* [What needs to be done]: Wherever a picture sits, omit it. Output the rest of the listing exactly.

* [Dataset excerpts]:
------------------------
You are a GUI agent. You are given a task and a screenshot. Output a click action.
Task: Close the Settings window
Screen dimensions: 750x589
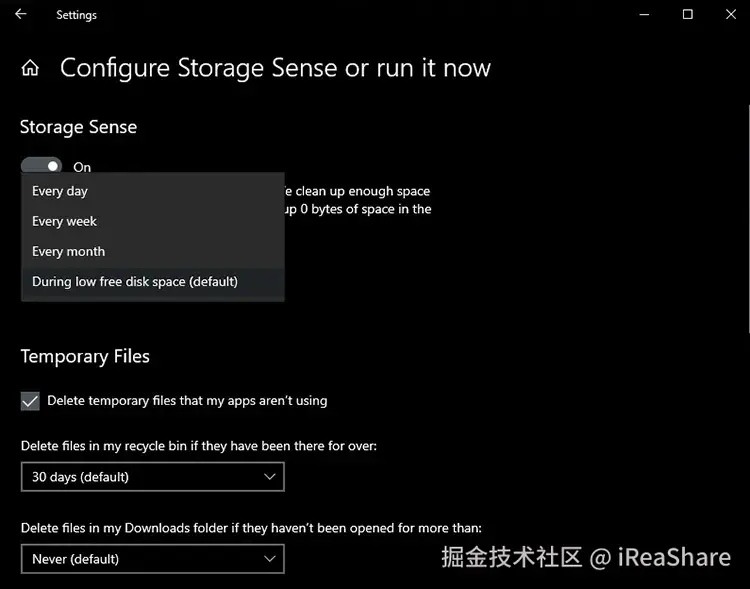point(732,14)
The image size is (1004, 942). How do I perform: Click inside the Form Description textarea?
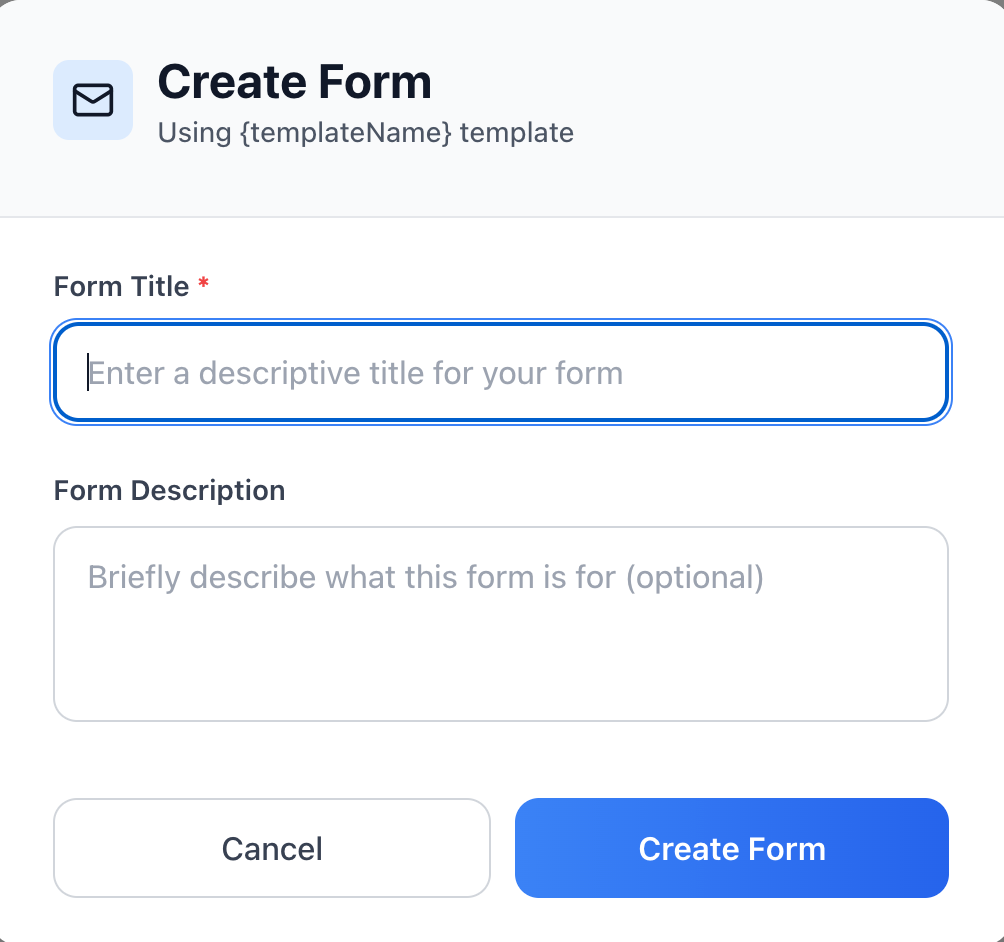[x=500, y=624]
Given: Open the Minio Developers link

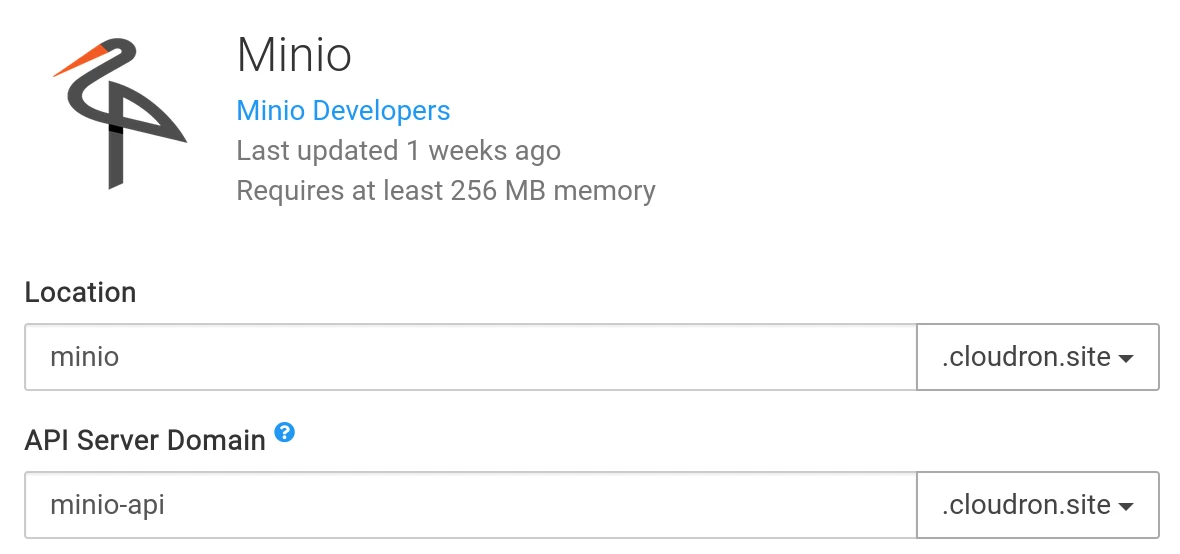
------------------------
* [Solution for this task]:
You are a GUI agent. You are given a task and a screenshot. Output a click action.
Task: Close the Settings window
Screen dimensions: 750x589
point(732,14)
The image size is (1004, 942). How do I perform: Click inside the Form Description textarea?
[x=500, y=624]
Given: Open the Minio Developers link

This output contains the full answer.